La ville est très sensible aux inondations. Dans les mêmes années 1990, Portland innove dans la gestion des eaux de pluie. Au lieu d'agrandir le système d'égouts, elle développe les toits végétalisés, l'implantation de jardins de pluie et les chaussées perméables. La municipalité met en scène les circuits de l'eau ainsi constitués et reverdit les rues et les places. [...]
Pour le bâti existant, elle fait participer les habitants. Elle incite au développement de nouvelles pratiques, comme débrancher les gouttières des collecteurs pour que l'eau de pluie réinfiltre la nappe ou serve à irriguer les jardins. [...]
Elle encourage parallèlement la relocalisation de la production alimentaire.

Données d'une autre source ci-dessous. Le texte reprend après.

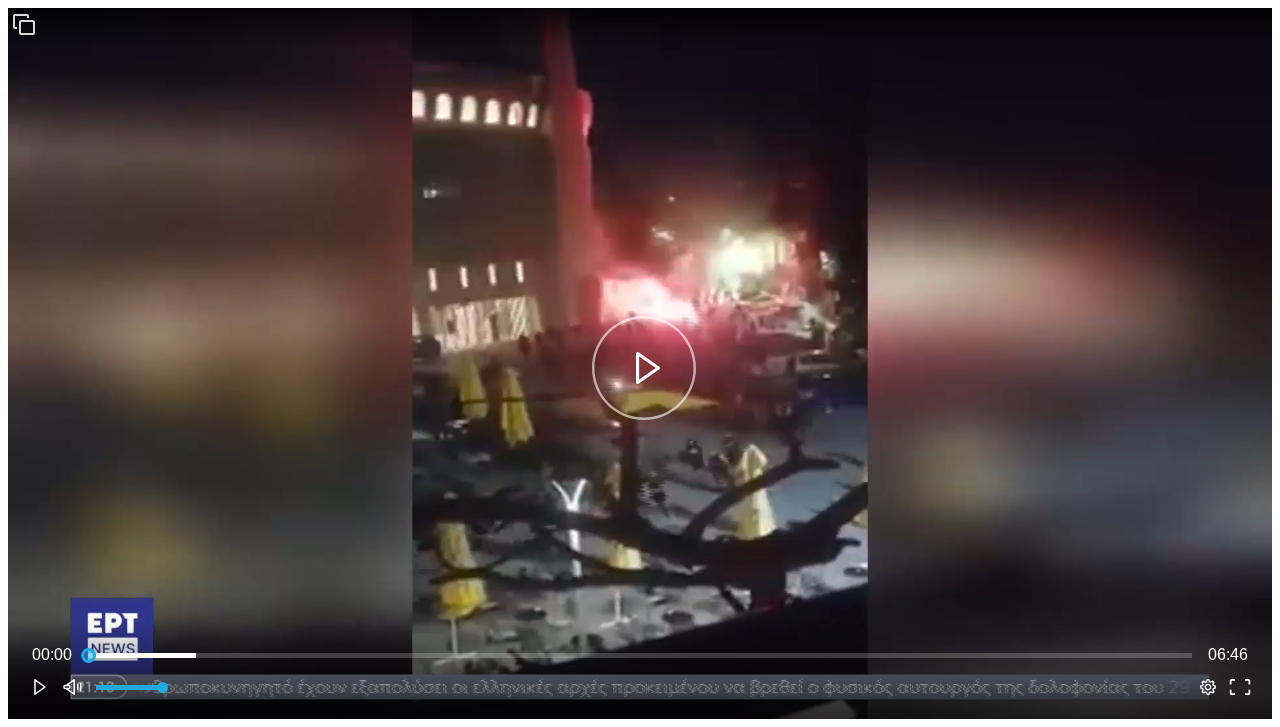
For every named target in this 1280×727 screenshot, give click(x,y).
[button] (24, 24)
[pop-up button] (1208, 687)
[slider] (640, 655)
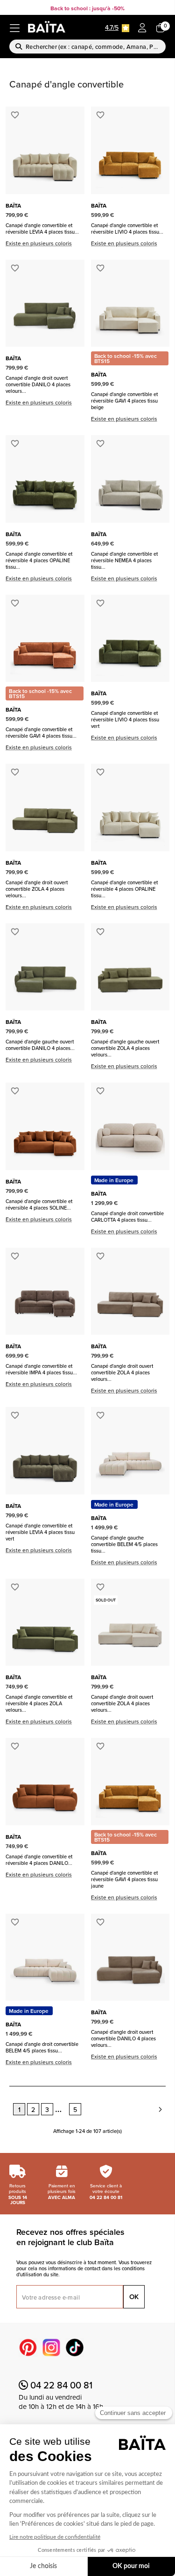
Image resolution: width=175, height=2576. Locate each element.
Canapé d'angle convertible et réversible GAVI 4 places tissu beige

Aujourd'hui, 20 marchés de production fermière locale ont lieux chaque semaine, 40 jardins communautaires pratiquent l'agriculture urbaine et un très grand nombre de restaurants proposent des produits locaux. [...]
Ces seules trois dernières années, 32000 emplois "verts" se sont créés. La participation et la responsabilité citoyenne également se modifient. [...]

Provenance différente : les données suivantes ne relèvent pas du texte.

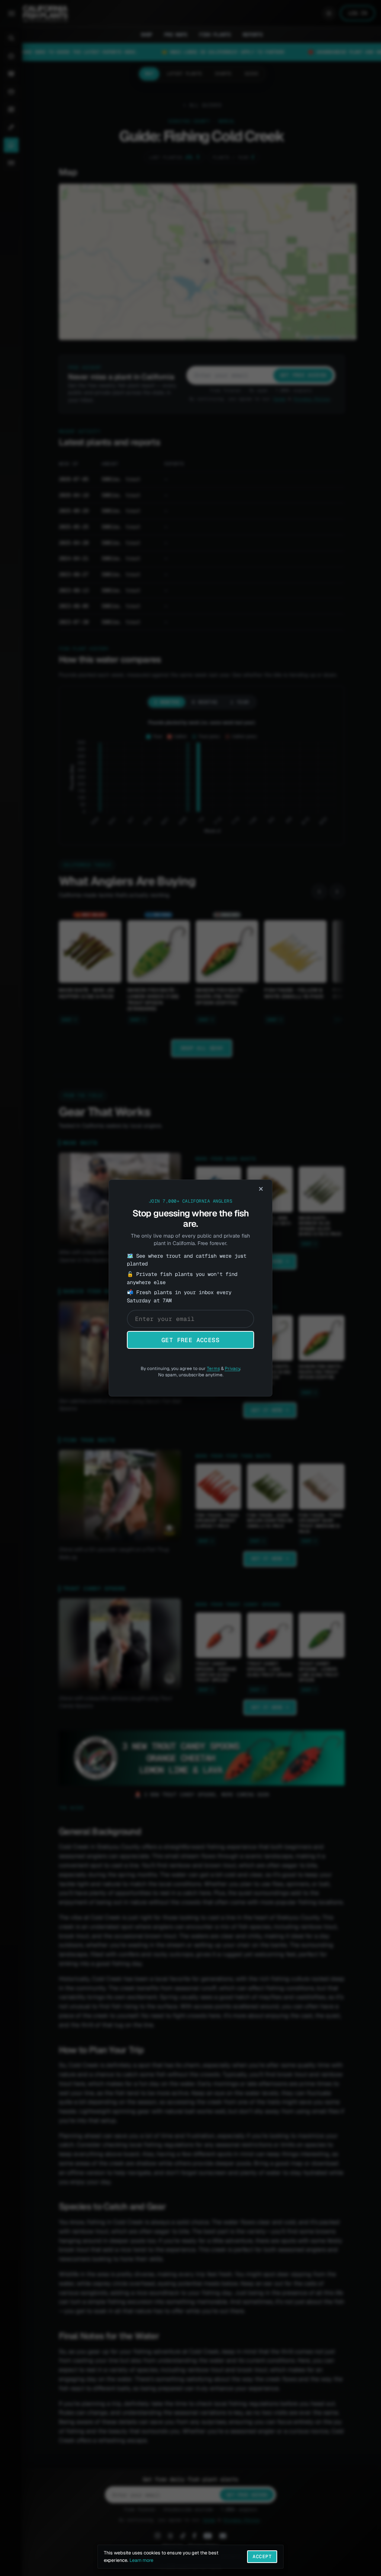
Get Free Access (190, 1340)
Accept (262, 2556)
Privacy (232, 1369)
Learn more (141, 2560)
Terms (213, 1369)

Grâce à cette politique, Portland combine ce qui paraît inconciliable. Devenue la ville la plus dense des Etats-Unis, elle est aussi celle où les habitants ont le plus d'espaces verts et de produits alimentaires locaux. Depuis 1970, la population a augmenté de 60% mais ses émissions de gaz à effet de serre ont baissé de 19%. Elle est autonome pour la moitié de sa consommation énergétique grâce à la diminution des besoins induite par sa politique et à la production d'énergies renouvelables. Un quart des habitants se déplace à pied, à vélo, en voiutre partagée ou en transports en commun, le taux le plus élevé des Etats-Unis. "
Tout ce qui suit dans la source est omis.